I just faced an interesting scenario. It happens that a .NET 3.0 WinForms-based application running on Windows Vista stops responding. Of course, the common sense would say "Find out the root cause and fix it". It turns out that in this case, it is not that easy. The application depends heavily on threading and asynchronous calls and needs to interact with several devices (which leads directly to establish hypothesis on device drivers) and external systems by using products from several vendors. The underlying root cause might be in any or a combination of those elements. As I am writing this, the problem had not been identified.

But that's the technical aspect of the scenario. The real problem is with the end-user experience. The application is used to enter a lot of information but, as I stated above, the application stops responding. This leaves no option to the end-user but to kill the application (she was trained to do that) losing all of the information entered up to that moment.

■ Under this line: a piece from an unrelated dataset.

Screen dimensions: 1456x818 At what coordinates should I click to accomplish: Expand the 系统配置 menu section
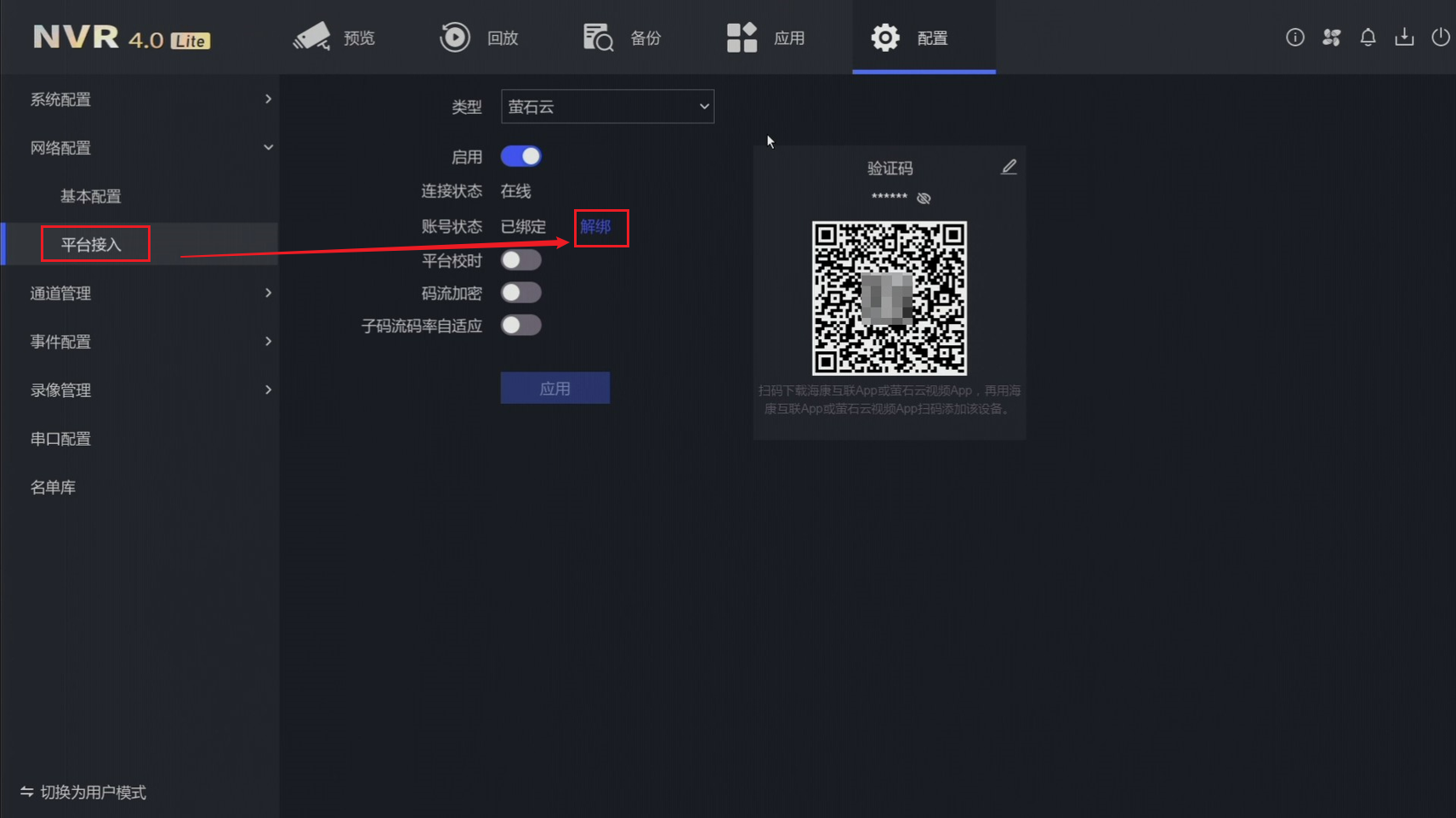(x=150, y=99)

The impact on end-user productivity caused by reentering the information is the real problem.

While working on finding the technical root cause, a customer asked of me if there is something he could do in order to minimize the impact on end-user productivity. Incidentally, Windows Vista (and Windows Server 2008) provides a new set of APIs collectively known as Application Recovery and Restart and the Windows Error Reporting Service (WER). In a nutshell, an application registers itself as a recoverable application which means that in case it stops responding (or receives an unhandled exception) the OS will give it a chance to do some processing prior to being terminated. Usually this processing involves saving a copy of its internal state. The second part, Application Restart, allows the user to launch another instance of the application, restore its state, and get to the point it was when the undesirable condition appeared.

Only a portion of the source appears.